Why removing the default retirement age brings economic benefits
Simon North, March 29, 2011
There are many positive aspects to removing the default retirement age (DRA) and money is one. For individuals, it’s about being able to sustain and build higher living standards as they get older; it’s about managing their pension and being able to control their income options. For businesses, it’s about harnessing the talents of older workers, who have cost benefits and advantages such as skills retention and less training and recruitment and loss of knowledge.
For employees, the removal of the DRA means greater choice. No longer will a person be required to retire at the default age of 65. Instead they will have the option to work on and on with no definite end period. The primary economic benefit is being able to sustain being an economic worker - earning and paying taxes. The individual can retain earning their income and taking benefits from their employer, although these benefits are likely to change over time and there is the opportunity to continue contributing to their pension fund, if they are in one, and benefit from any tax efficient opportunities that may also exist in the future. By not drawing their state pension, they can also take advantage of drawing it down later and at an enhanced rate.
With this choice on offer, many mature employees have the opportunity to gain greater control of their working life. Hopefully they can also take advantage of flexibility from their employer. Where possible, they might work from home as well as in their normal office space, thus reducing the amount of travelling and travel cost associated with coming in every day.

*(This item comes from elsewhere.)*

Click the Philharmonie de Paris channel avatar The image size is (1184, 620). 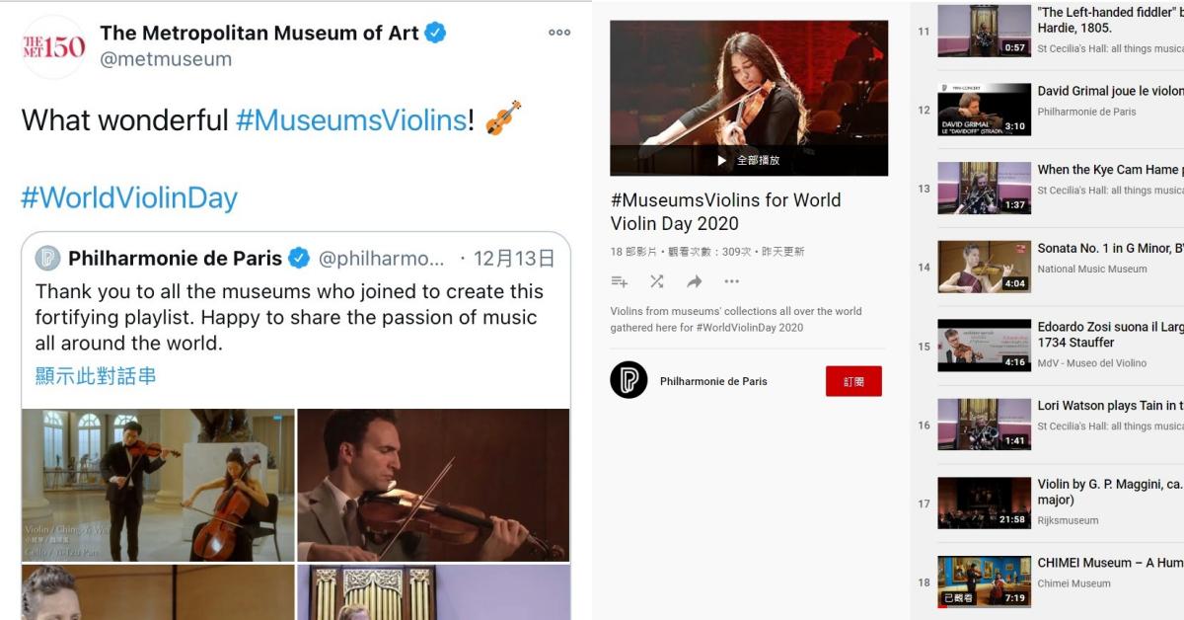pyautogui.click(x=629, y=380)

Where people can take advantage of this option, there's also a personal saving around the energy expended at this time of life and the ease at which they can do their job. Ease is important to older workers as it enables them to put in a more effective performance and to be more reliable in their contribution. If they are able to undertake their work in a different and effective way, there will be additional savings related to their working life - the amount of food they need to purchase, normal wear and tear in using their car or any other components of working on a normal basis.
What will be difficult to quantify will be the change in energy created by this flexibility and also the mood of the older worker. If they are allowed to choose the type of work they continue to do and the hours they actually work each week or month, there will be a shift in their capacity to fulfil this new contract with their employer. This will almost certainly impact not only their performance but also other key issues such as absenteeism. If these measures go the right way, they both impact on cost and profitability of the organisation or the employee themselves.

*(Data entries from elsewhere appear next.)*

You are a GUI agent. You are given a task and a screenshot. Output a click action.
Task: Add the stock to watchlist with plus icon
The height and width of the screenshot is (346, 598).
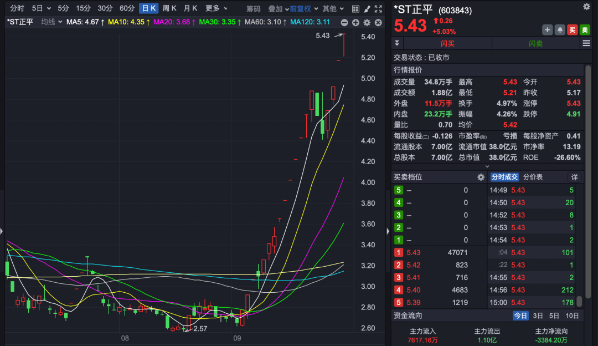pyautogui.click(x=547, y=29)
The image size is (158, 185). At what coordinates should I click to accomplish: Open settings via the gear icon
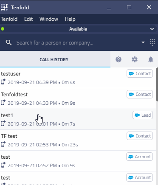(135, 59)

Workers who have had the opportunity to reposition themselves in the workplace and are happy and content with the amount of economic work that they are doing will also put less strain on our medical services. Being able to continue working in a way that is better aligned to our health, mentally, psychologically and emotionally, should see a reduction in the need by this part of the working population for GPs and subsequent specialist health services. These potential savings, together with the continued economic contribution through paying tax, mean a healthier exchequer for UK plc.
For companies, retaining critical skills is, and will continue to be, an important issue. There will be some employees whose skills and experience are difficult, if not impossible, to replace and whilst it is tough to analyse and put a cost on them, there will be a risk to organisations of not being able to replace these key workers. Where no deal can be done with a key older worker, an enterprise may seek to recruit but it always runs the risk of getting its recruitment process wrong. When that happens and they look at the person that they let go, they may well see an economic lost opportunity. If they do hire someone, they then have the cost of inducting and training this person up to the level of the person they have lost. It is possible that that process of encouraging somebody to the previous person's level of knowledge and competence will take a lifetime and still never be achieved.
Where organisations have blockers in key roles within their structure, the cost of not addressing these people can be high also. Somebody who is a blocker may not be all bad, but the cost of losing other talented colleagues who feel that there is no way through, can be significant and unacceptable to the company. How one then repositions the blocker so that they and the business can continue their working contract is going to be a challenge. The risk losing knowledge is key and the opportunity for the transfer of knowledge is available. Smart organisations have been utilising knowledge transfer and mentoring schemes in recent time
Removing the DRA will bring potential benefits to the individual older worker, to the employer and to the State. The fundamental issue underpinning this potential is the employer's desire to be flexible in accommodating their employee and allowing them to contribute in a way that recognises their unique and very personal situation.
Simon North, co-founder of Position Ignition for Organisations, which manages mid-career professionals through to retirement.